- **DATA TO PROCESS**
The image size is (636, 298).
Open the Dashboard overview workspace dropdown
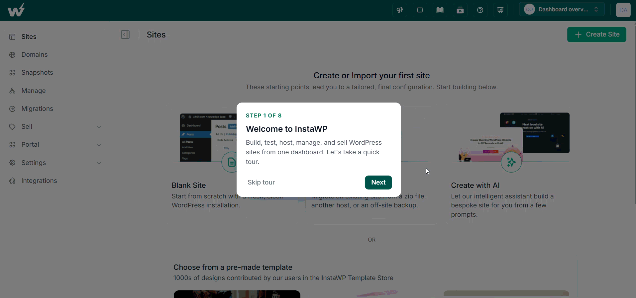click(562, 9)
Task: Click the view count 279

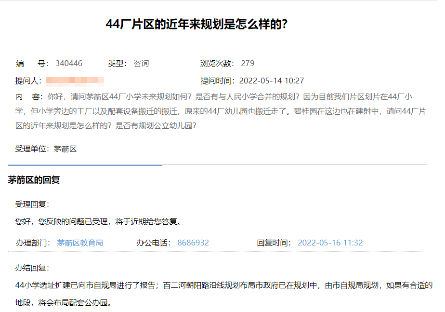Action: (248, 64)
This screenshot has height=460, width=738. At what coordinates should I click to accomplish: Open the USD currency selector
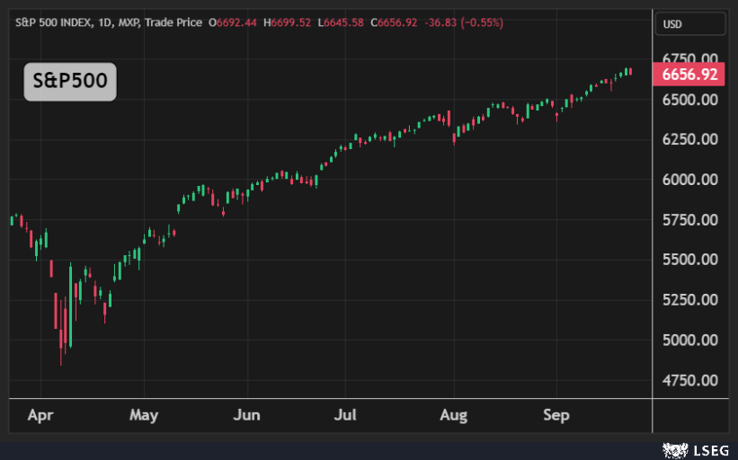(x=671, y=24)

- **PROBLEM REQUIREMENTS**
Lines starting at the one with "Task: Click the view count 279" and ending at the last line of the entries above must be restated word for word, with pictures omitted.

- **EXPECTED OUTPUT**
Task: Click the view count 279

Action: (248, 64)
This screenshot has height=460, width=738. At what coordinates should I click to accomplish: Open the USD currency selector
(x=671, y=24)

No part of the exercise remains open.